IR = _______________
IC = _______________
What will the
inductor current be?
IL = _______________
5. Apply
KCL to the branch currents. Does the sum of the branch currents equal the
total current?
6. Now
measure the component currents.
IR
measured = _______________
IC
measured = _______________
IL
measured = _______________
Did the current
measurements correspond to theory?
Which circuit
rule or law can we now use to find the component voltages?
7. Use
it to find the component voltages.
VR =
_______________
VC =
_______________
VL =
_______________
Apply KVL to
one of the circuit loops and check that the sum of the voltage drops is equal
to the supply voltage.
8. Now
measure the component voltages.
VR
measured = _______________
VC
measured = _______________
VL
measured = _______________
Did the voltage
measurements correspond to theory?
ECT 125 Week 5 Lab Assignment 3 | Devry
University
Exercise:Resistor
and Inductor in Series With Parallel Combination of Capacitor and Resistor
1. Construct the
series-parallel circuit shown.
2. Determine the total circuit
impedance (including phase) for the circuit.
To do this you
must first determine Zparallel consisting of the
resistor 2 and capacitor in parallel.

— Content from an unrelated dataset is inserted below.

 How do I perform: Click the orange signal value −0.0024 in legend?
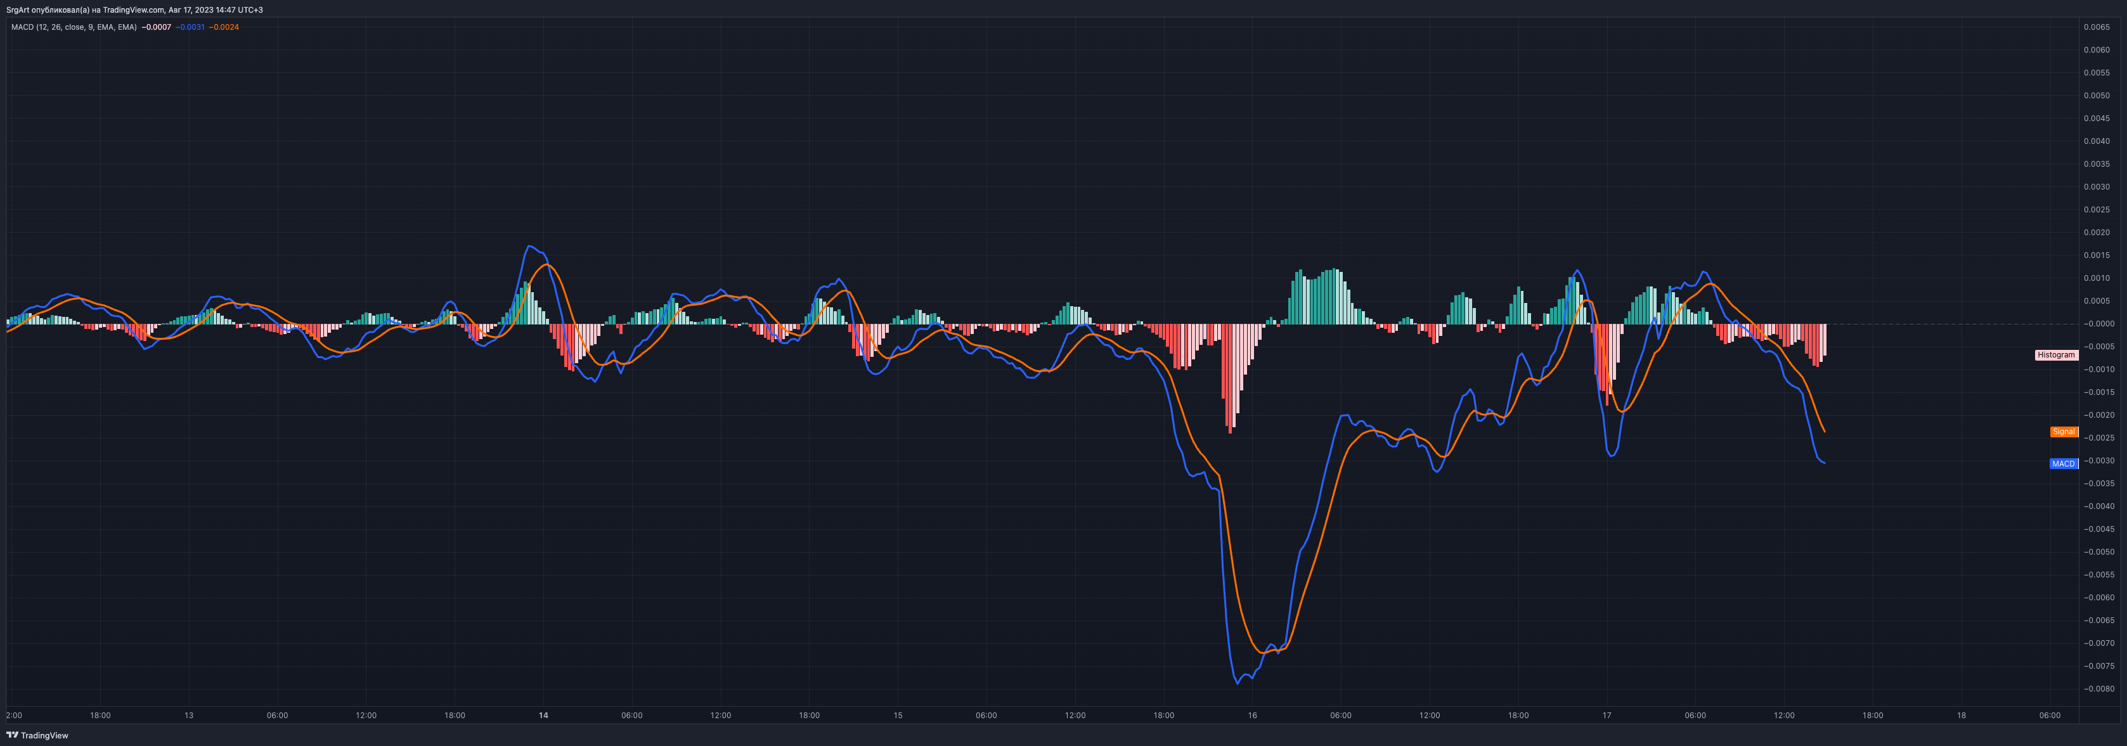[224, 27]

Next you must add the resistance and
inductive reactance.
Zparallel = ______________
ZT = ______________
3. Determine the total circuit
current (including phase) for the circuit.
IT = ______________
4. Use the current divider rule
to determine the resistor R2 and capacitor currents.
IR2 = ______________
IC = ______________
What will the
resistor R1 current be?
IR1 = ______________
5. Apply KCL to the branch
currents.Does the sum of the branch currents equal the total current?
6. Now measure the component
currents.
IR1
measured =______________ IR2
measured =______________
IC
measured =______________ IL
measured =______________
Did the current
measurements correspond to theory?
Which circuit
rule or law can we now use to find the component voltages?
7. Use it to find the component
voltages.
VR1 =______________
VR2 =______________
VC =______________
VL =______________
Apply KVL to
one of the circuit loops, and check that the sum of the voltage drops is equal
to the supply voltage.
8. Now measure the component
voltages.
VR1
measured =______________ VR2
measured =______________
VC measured =______________ VL
measured =______________
Did the voltage
measurements correspond to theory?
ECT 125 Week 6
Discussion | Assignment Help | Devry University
Week 6: Logarithm and Filters
How do you design a band-pass filter
by using a low-pass and high-pass filter combination?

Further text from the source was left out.